Phylogenetic tree analysis
Phylogenetic analysis was carried out using the primary structures of Lm-SCL and 23 representative proteins homologous to Lm-SCL. The phylogenetic tree was made by the neighbor-joining method (Saitou and Nei 1987) using Protein BLAST Tree View based on the results of BLAST pairwise alignments. The analytical conditions used were as follows: max sequence difference, 0.85; and distance, Grishin (protein).
Accession number
The DNA sequence of the gene encoding the selenocysteine β-lyase and the genome from Leuconostoc mesenteroides LK-151 are available at GenBank under accession no. LC652838 and AP017396, respectively.
Results
Expression and purification of MBP-Lm-SCL
First, we tried to express Lm-scl using pET21b, but almost all of its gene product, Lm-SCL, is expressed in the insoluble fraction of E. coli BL21 (DE3) cells. Therefore, we constructed the new MBP-tag fused protein expression vector pET21malb, and using pET21malb, we succeeded in expressing MPB-Lm-SCL in a soluble fraction of E. coli BL21 (DE3) cells and purified it homogeneously (Supplemental Fig. 1). The results of purification of MBP-Lm-SCL are summarized in Table 2.

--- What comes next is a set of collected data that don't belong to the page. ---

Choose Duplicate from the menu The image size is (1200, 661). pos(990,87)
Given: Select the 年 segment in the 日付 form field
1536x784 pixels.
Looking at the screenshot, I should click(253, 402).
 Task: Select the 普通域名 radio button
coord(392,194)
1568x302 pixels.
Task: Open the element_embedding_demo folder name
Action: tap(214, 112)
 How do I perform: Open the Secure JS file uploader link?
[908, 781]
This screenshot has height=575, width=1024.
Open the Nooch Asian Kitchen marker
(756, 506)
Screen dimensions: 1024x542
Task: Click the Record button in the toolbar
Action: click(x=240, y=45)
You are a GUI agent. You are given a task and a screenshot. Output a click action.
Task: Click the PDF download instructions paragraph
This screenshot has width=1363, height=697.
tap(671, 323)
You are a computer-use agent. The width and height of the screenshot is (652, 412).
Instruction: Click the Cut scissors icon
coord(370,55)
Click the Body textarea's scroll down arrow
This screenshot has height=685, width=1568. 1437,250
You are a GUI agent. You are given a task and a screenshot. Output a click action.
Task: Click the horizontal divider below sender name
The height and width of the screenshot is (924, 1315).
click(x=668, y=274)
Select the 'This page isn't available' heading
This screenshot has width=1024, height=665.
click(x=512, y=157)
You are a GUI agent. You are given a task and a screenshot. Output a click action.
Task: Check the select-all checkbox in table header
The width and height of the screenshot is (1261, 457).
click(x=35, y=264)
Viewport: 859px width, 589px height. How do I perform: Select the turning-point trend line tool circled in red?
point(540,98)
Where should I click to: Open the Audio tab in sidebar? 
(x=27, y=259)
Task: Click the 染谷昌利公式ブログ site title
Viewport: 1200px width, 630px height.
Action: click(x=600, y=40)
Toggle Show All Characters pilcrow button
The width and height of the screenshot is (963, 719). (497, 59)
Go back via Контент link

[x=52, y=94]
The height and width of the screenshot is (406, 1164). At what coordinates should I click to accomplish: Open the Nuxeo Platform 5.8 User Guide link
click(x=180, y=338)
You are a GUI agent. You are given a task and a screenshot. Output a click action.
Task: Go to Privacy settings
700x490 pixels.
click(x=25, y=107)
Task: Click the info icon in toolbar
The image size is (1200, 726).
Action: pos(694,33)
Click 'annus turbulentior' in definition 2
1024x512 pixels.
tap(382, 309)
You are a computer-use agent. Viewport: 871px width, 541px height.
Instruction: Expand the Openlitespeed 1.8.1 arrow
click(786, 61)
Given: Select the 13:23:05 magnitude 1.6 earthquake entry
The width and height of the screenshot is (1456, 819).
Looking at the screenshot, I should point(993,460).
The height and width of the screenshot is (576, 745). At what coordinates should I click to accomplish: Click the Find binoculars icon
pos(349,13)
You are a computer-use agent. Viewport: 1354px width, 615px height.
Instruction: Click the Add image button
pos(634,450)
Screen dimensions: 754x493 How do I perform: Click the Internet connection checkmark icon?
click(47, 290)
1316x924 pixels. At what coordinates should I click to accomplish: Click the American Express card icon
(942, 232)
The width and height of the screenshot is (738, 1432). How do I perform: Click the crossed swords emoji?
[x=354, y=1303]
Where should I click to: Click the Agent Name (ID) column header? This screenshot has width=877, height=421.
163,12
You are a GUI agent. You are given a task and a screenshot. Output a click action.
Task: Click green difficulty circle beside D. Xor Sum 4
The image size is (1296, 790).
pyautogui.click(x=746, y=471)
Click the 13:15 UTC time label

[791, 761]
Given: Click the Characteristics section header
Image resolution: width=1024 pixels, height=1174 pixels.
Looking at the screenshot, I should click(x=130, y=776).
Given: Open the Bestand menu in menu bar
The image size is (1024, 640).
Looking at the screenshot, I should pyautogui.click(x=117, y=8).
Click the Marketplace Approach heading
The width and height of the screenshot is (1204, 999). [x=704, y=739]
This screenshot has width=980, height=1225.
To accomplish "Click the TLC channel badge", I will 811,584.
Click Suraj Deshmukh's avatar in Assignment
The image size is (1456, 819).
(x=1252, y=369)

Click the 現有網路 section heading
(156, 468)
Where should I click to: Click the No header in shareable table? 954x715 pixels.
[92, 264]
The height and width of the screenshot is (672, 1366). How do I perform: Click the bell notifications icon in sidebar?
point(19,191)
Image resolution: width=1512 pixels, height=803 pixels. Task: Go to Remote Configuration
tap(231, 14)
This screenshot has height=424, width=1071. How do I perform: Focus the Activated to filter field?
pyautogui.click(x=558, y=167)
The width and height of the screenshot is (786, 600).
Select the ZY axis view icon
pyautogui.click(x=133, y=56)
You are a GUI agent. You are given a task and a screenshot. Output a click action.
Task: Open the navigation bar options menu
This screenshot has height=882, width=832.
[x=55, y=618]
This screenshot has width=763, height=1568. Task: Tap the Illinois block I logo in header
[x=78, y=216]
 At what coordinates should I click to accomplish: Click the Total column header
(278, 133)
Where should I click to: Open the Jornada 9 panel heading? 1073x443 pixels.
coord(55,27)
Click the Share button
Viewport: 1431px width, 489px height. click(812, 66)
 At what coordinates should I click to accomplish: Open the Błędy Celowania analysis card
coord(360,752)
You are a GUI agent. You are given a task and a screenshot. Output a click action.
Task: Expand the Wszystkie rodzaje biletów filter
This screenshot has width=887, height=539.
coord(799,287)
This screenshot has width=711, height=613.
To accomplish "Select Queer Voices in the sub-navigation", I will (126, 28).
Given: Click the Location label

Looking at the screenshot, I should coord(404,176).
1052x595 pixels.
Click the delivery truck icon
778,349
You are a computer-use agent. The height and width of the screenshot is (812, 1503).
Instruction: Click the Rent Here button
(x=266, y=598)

Effect of MBP-tag on the enzyme activity of Lm-SCL
We measured the enzyme activities with MPB-Lm-SCL or Factor Xa-treated MPB-Lm-SCL, that is, Lm-SCL, to confirm the effect of the MBP tag on the enzyme activity of Lm-SCL. The selenocysteine β-lyase activity of MPB-Lm-SCL (0.47 U/mg: mean of 0.45 and 0.48 U/mg) is almost same as that of Lm-SCL (0.49 U/mg: mean of 0.48 and 0.49 U/mg), and accordingly, we decided to use MPB-Lm-SCL to measure various enzymological properties of Lm-SCL except its quaternary structure. Hereafter we use the word Lm-SCL instead of MPB-Lm-SCL to describe the experiment with MPB-Lm-SCL in this manuscript.
Substrate specificity of Lm-SCL
Table 3 shows the substrate specificity of Lm-SCL. Lm-SCL acts on l-selenocysteine, l-cysteine, and l-cysteine sulfinic acid but shows a high preference for l-selenocysteine.
Basic enzymatic properties
The optimum temperature and pH of Lm-SCL were determined to be 37 °C and pH 6.5, respectively (Supplemental Fig. 2). Lm-SCL is stable between 37 and 45 °C and pH 6.5–7.5 and shows more than 60% and 50% activity, respectively, compared with the enzyme without heat or pH treatment (Supplemental Fig. 3). The treatment with hydroxylamine, semicarbazide, and iodoacetic acid completely inhibit Lm-SCL. Lm-SCL is strongly inhibited in the presence of l-, d-, and dl-penicillamine (Supplemental Table 1). The enzyme activity of Lm-SCL is decreased in the presence of various metal ions, especially Cu2+, Ca2+, Al3+, Mn2+, and Hg2+ (Supplemental Table 2). The kinetic parameters of Lm-SCL were determined and are summarized with those of other SCLs in Table 4. The quaternary structure of Lm-SCL is a homodimer with a subunit molecular mass of 47.5 kDa.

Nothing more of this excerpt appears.